• **Task goal**
Images should be left out, and everything else in the listing reproduced exactly.

• **Recorded information**
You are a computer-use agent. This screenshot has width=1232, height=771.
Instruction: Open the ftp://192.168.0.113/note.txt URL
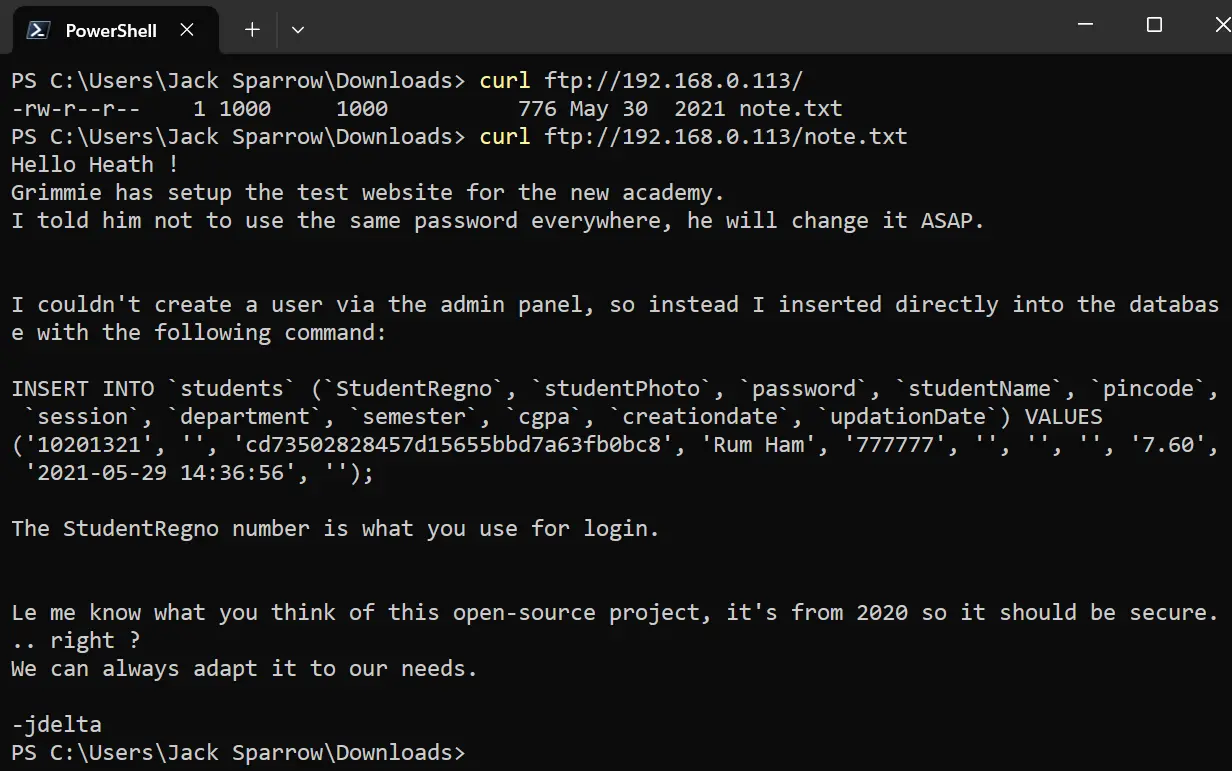[x=726, y=136]
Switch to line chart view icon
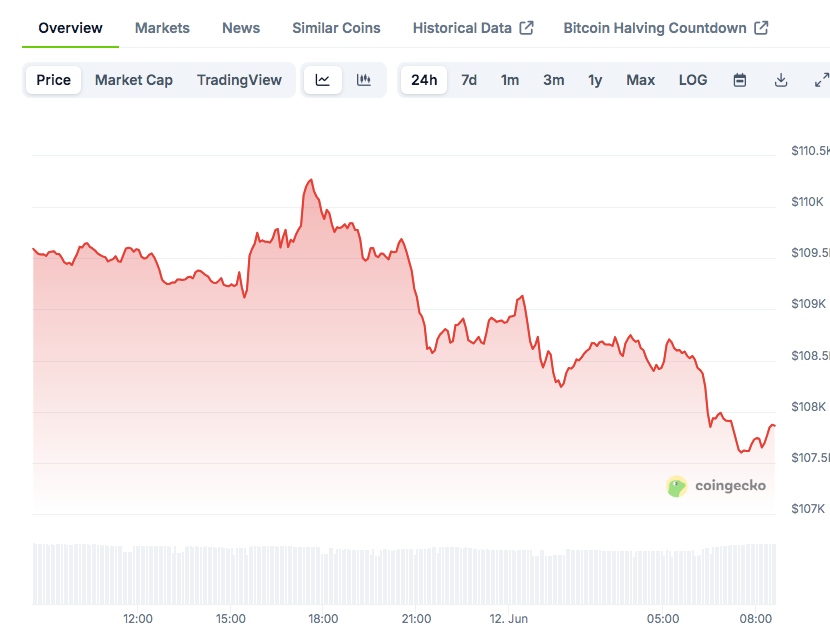 (322, 80)
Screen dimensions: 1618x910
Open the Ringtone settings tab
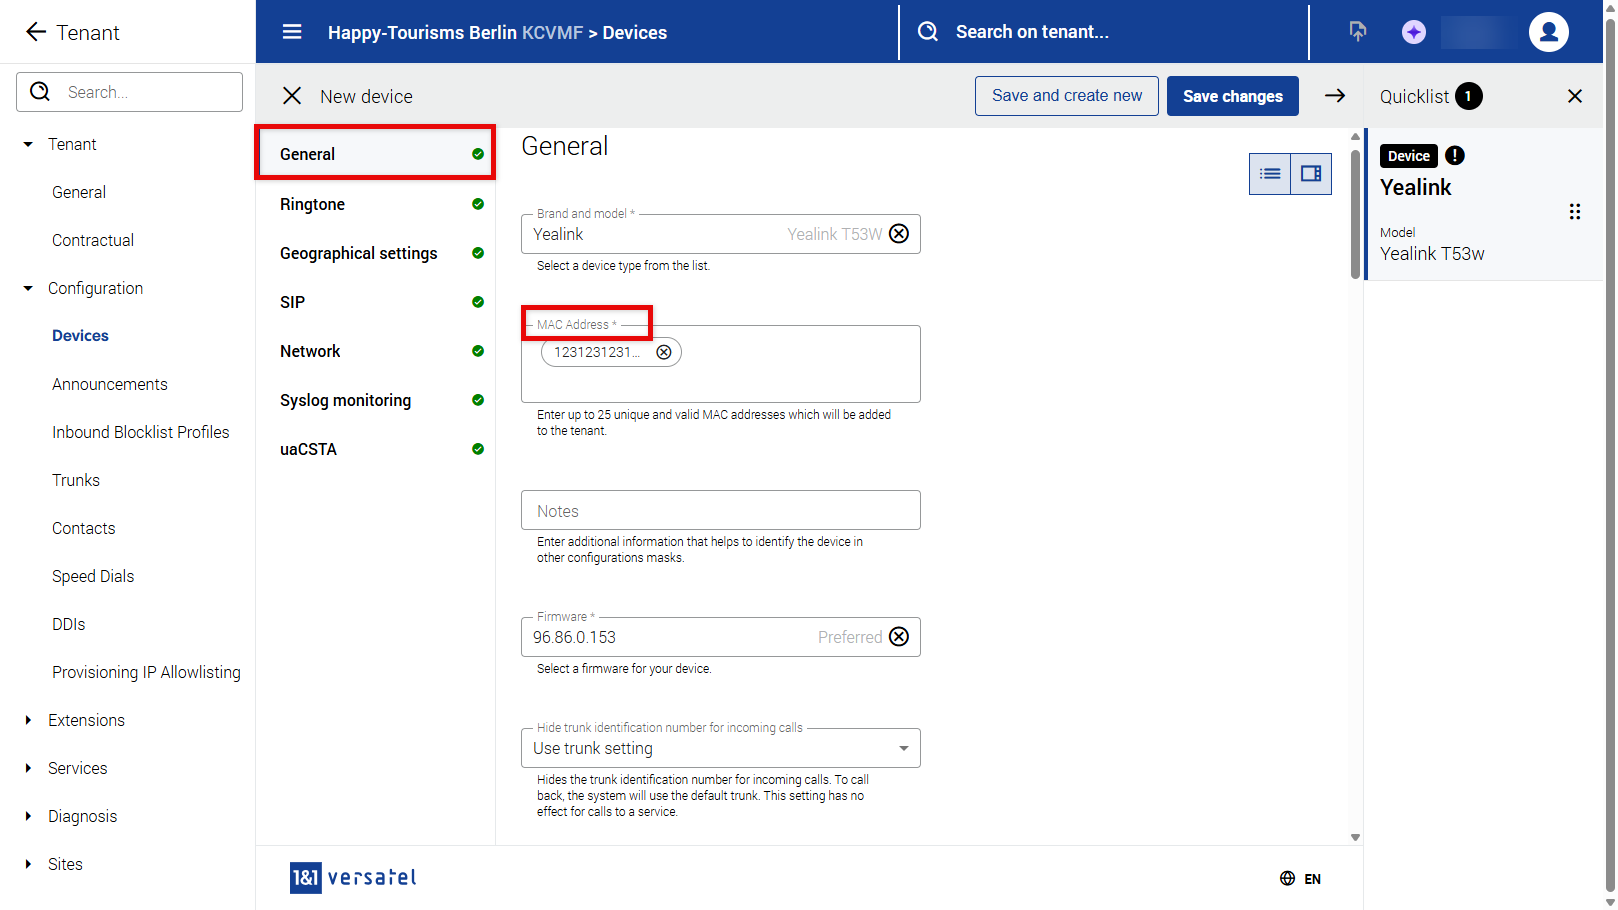[312, 204]
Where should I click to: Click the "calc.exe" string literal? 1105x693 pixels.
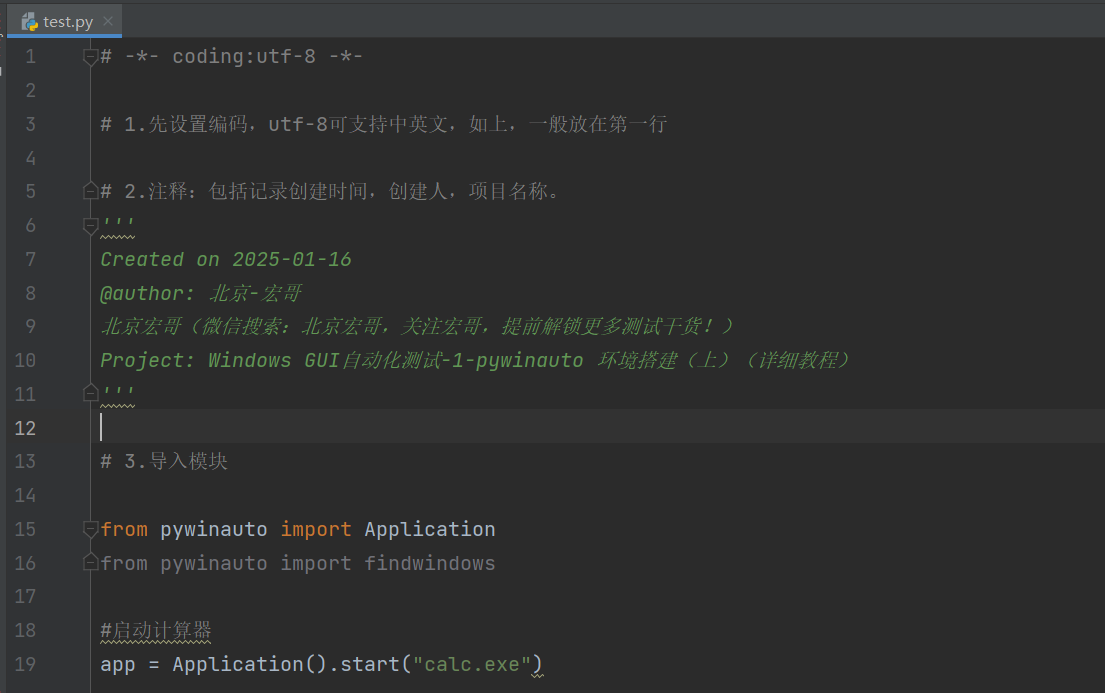click(x=471, y=664)
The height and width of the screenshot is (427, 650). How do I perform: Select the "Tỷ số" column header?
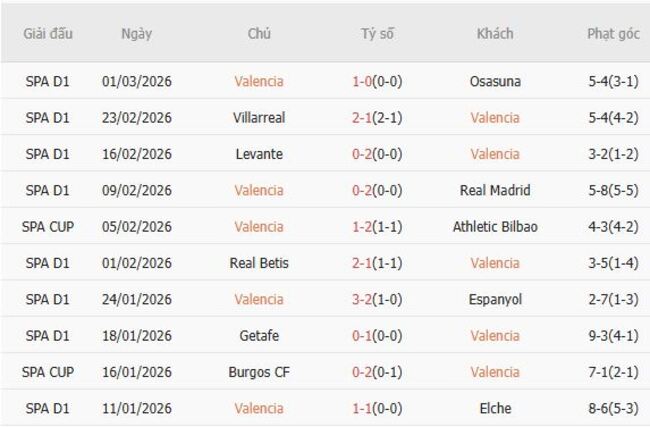(377, 33)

• **Output**
You are a computer-use agent. This screenshot has width=1232, height=771.
Instruction: Open the ftp://192.168.0.113/note.txt URL
[x=726, y=136]
Switch to line chart view icon
 (322, 80)
Screen dimensions: 1618x910
Open the Ringtone settings tab
[312, 204]
Where should I click to: Click the "calc.exe" string literal? 1105x693 pixels.
click(x=471, y=664)
The height and width of the screenshot is (427, 650). How do I perform: Select the "Tỷ số" column header?
(377, 33)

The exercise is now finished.